Открытие значения депрессивной позиции в развитии ребенка придало новое направление терапевтическим усилиям аналитиков-кляйнианцев. Отныне анализ не считался законченным без проработки депрессивной вины, тревоги и амбивалентности. Депрессивная позиция стала считаться центральным моментом формирования человеческой субъективности, потеснив в этом качестве Эдипов комплекс Фрейда. Даже те аналитики, которые не разделяли мнения Кляйн о депрессивной позиции, вынуждены были сместить свой терапевтический интерес к т.н. доэдиповым стадиям развития (процессам сепарации-индивидуации в подходе М. Малер, нарциссическим отношениям с объектом в психологии самости Х. Когута и т.д.). Заслуга Кляйн в этом смещении интереса очевидна и общепризнанна.

Кляйнианский психоанализ оказал значительное влияние на психологию развития, психоаналитическую терапию, психодинамическую теорию групповых процессов. Ближайшие последователи Кляйн продолжили разработку понятия проективной идентификации и придали ему позитивное значение. Вилфред Бион предложил свое описание протекающего между матерью и ребенком процесса «контейнирования», в котором проецируемые ребенком негативные аспекты самости превращаются матерью в позитивные и приемлемые. Ханна Сигал провела четкое различие между данным процессом и самой проективной идентификацией, происходящей при неудаче контейнирования. Тем самым проективная идентификация стала пониматься не только как защитный механизм и бессознательная фантазия, но и как примитивная форма коммуникации, во многом определяющая возможности и нарушения более поздних форм человеческого взаимодействия. Некоторые исследователи отмечают, что если бы понятие проективной идентификации удалось развернуть в связную и непротиворечивую теорию, психоанализ обрел бы собственную концепцию отношений, отличающуюся от всего, существующего в других науках о человеке Томэ, Кэхеле, Современный, т.1, с.131-153, т.2, с.209. Такие ученые, как В. Бион и Р. Мани-Керл посвятили много усилий попыткам концептуализации подобных форм взаимодействия, в особенности тем, которые встречаются при психотических расстройствах. Можно сказать, что в целом данная линия исследований развивалась в направлении все большего учета влияния внешних объектных отношений на развитие, психопатологию и терапию.
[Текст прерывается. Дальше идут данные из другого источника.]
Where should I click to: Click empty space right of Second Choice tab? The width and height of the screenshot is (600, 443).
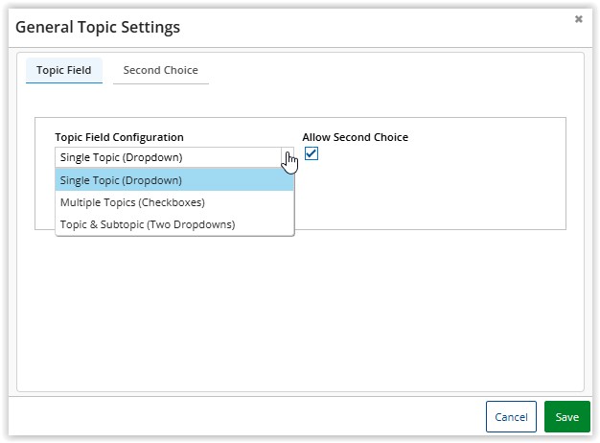coord(383,71)
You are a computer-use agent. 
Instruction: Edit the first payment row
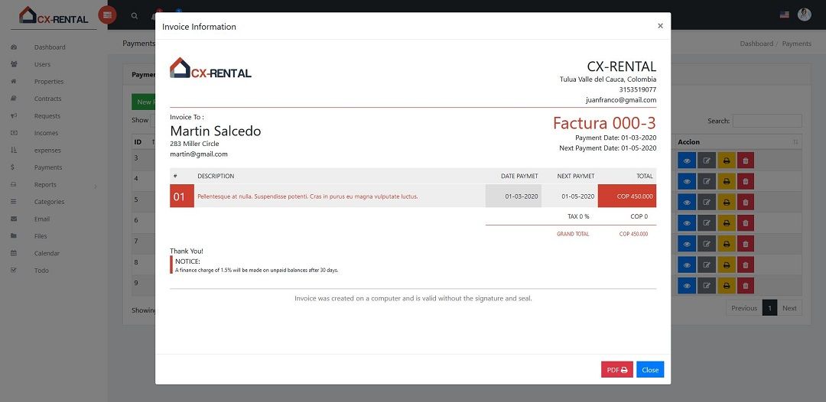706,160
В том же направлении двигался и Д. Винникотт, вводя понятия холдинга, переходных объектов и фантазирования (пространства осуществленных иллюзий между матерью ребенком, пациентом и аналитиком).

Подводя итог, отметим, что сегодня находится все больше психоаналитиков, именующих себя «кляйнианцами», и еще больше тех, кто испытал влияние этого подхода. Но наиболее обнадеживающе, на наш взгляд, выглядит наметившаяся тенденция к интеграции идей Кляйн с другими направлениями психоаналитической мысли. В целом теория Мелани Кляйн располагается на границе между классическими психодинамическими теориями влечений и теориями объектных отношений Кернберг, Агрессия; Грин, Проблема. Оригинальный и все еще многообещающий вклад Кляйн заключается в разработке концепций бессознательных фантазий, внутренних объектов и объектных отношений, ранних механизмов защиты и ранних форм организации отношения к объектам. В связи с современной потребностью в теоретической интеграции психоаналитического учения о влечениях, психологии Я и теорий отношений, значение подхода М. Кляйн трудно переоценить. Обращаясь к нему, мы получаем возможность исследовать происхождение тех расщеплений аналитического учения, которые сегодня мучительно пытаемся преодолеть.